Now the one Caveat to Real Estate.  Government intervention and Environmental Hazards, which usually result from Government intervention.

The city of Detroit is a stellar example of the freebie program gone silly.  hundreds of millions of dollars line the pockets of corrupt politicians and there are city blocks that are totally worthless because the government is attempting to control those areas.

Rent Control.  Another great social experiment to give more to those who haven't earned it at the expense of the those who worked for it.

Sometimes even environmental problems are caused by government intervention.  California made MTBE mandatory in gasoline to save the environment and reduce smog.  That was until the MTBE leaked out into the ground all over the state.  The gas station owners lost everything and the bureaucrats kept their jobs.  If the gas stations added MTBE on their own, the owners would all be in jail.

So as an investor, it is in your interest to limit the governments involvement to the bigger picture like zoning and safety.

Where does that leave us today?  There are two methods I am encouraging everyone to use to make money in real estate today.  The first is the method I call the path to retiring on the beach.  It is a simple method and will be expanded in my next book.

The short course to the "Path to retiring on the beach" is this.  Step one, buy a house that you can afford now, no matter if the price goes up or down.  Step 2, save money so that in 5 years you can buy another house.  Step 3. Buy another house and rent out the first house.  Step four, repeat at step 2 for 20 years.  At 20 years, the first house is paid off, and if inflation is normal, it is making the payments for the 5th house, your retirement home on the beach.  Every 5 years as each subsequent house is paid off, you get a pay raise in rents.

The second method is for people with great credit and already own a home.
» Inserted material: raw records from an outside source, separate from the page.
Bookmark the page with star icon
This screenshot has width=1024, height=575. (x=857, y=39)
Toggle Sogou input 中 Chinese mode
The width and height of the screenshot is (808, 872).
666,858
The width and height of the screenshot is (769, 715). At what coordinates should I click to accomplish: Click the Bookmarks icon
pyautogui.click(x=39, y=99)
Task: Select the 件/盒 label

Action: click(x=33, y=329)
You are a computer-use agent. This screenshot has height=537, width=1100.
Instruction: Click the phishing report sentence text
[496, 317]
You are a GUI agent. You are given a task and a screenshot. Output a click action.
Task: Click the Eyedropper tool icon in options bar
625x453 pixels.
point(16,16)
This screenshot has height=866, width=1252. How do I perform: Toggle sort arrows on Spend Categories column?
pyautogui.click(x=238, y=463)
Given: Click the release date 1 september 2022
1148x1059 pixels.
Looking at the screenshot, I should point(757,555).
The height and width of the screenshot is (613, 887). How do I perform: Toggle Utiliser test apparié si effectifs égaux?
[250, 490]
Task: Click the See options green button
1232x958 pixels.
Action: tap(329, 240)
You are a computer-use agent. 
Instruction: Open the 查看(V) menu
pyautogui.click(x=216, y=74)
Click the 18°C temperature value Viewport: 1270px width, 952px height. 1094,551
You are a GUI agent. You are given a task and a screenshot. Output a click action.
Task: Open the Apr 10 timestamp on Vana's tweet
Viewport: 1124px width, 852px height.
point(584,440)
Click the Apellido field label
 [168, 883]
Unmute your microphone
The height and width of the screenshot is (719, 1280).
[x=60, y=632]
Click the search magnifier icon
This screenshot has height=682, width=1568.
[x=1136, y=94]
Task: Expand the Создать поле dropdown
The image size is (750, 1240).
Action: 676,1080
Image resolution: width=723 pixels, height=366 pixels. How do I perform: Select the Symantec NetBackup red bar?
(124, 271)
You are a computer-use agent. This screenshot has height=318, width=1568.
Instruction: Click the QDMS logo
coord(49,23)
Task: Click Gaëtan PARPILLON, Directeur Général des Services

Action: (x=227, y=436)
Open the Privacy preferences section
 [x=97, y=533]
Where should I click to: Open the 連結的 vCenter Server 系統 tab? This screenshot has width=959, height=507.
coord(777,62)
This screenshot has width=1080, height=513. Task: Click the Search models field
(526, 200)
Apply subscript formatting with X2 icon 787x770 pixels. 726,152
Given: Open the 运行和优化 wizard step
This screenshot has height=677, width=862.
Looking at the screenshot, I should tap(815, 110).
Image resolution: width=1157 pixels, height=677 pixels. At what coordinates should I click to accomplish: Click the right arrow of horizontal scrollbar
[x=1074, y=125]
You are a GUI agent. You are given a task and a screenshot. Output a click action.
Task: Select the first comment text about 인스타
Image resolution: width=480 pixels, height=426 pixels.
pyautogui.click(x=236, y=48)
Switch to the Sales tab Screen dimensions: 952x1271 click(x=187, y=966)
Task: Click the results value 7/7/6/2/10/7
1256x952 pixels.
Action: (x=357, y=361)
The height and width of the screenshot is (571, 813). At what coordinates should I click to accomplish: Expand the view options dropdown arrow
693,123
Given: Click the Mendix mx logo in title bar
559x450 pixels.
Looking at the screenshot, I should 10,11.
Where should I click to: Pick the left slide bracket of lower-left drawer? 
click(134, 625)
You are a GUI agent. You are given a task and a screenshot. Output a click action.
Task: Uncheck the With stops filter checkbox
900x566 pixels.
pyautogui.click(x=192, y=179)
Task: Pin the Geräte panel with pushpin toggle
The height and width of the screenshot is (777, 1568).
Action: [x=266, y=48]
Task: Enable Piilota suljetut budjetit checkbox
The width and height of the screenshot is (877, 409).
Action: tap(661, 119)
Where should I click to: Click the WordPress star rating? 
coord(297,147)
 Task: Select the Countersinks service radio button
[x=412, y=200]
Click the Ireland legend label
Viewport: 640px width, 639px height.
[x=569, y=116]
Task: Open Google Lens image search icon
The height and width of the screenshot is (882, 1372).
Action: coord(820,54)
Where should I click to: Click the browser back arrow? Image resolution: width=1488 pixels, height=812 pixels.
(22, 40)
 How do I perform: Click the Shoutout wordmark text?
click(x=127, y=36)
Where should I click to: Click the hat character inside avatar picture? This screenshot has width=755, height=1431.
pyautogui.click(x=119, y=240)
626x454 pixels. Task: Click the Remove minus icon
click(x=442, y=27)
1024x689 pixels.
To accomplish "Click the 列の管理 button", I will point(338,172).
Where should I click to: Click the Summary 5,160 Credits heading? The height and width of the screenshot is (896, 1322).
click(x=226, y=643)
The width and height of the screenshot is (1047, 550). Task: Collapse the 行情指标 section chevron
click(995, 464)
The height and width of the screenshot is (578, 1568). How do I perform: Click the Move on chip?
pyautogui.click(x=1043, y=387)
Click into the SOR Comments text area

Go to step 2 and start there.

You can hope that your retirement is there in 20 years, or you can buy a house today and have four money makers when you retire.  The best part is, if you really dig and find good deals, you might not have to wait 5 years.

I used a VA loan, to get my first house.  Two years later I bought an FHA and rented out the house with the VA loan.  I bought a VA repo as my third home.  I paid about $5,000 more than it was worth but the VA interest rates and low down payments for investors made it worth the extra risk.

As home prices went up, I refinanced the VA loan to a 15 year so that I was still making $125 a month in positive cash flow and then used the VA loan again to buy a third house.  T

Even if you don't have VA benefits, FHA loans can do the same thing. You just need to pay PMI which means you keep more cash up front and pay a little more over time.

So is there money in Real Estate, the answer as always is "Yes", as long as you don't gamble and can keep the government from trying to "help" you or your neighbors.

The clouds are clearing up, so time to go to the beach.  Would you like to join me?